* EXERCISE INPUT *

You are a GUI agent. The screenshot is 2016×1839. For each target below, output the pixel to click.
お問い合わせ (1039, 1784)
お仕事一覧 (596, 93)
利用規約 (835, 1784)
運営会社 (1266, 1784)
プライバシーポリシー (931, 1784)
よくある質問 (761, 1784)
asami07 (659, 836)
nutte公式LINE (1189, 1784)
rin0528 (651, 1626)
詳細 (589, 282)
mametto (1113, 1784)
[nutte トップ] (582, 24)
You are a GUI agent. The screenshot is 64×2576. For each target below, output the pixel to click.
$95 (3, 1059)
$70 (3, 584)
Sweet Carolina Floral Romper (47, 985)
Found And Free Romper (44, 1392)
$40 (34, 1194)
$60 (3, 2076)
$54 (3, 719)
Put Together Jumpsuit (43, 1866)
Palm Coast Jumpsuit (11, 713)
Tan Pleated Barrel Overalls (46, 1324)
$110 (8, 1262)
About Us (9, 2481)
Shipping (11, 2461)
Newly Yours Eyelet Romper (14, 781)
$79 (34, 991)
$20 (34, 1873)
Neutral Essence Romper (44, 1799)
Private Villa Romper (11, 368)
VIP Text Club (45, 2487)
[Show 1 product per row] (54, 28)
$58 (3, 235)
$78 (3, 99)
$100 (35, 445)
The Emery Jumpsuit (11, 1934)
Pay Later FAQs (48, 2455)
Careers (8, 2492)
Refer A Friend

* WHAT THE TASK REQUIRES *
Gather from the records above every line containing the string "below".

* ANSWER TO THE EXERCISE *
You are a GUI agent. The screenshot is 2016×1839. For each target below, output the pixel to click.
You are a GUI agent. The screenshot is 64×2576. For each target below, output the pixel to click.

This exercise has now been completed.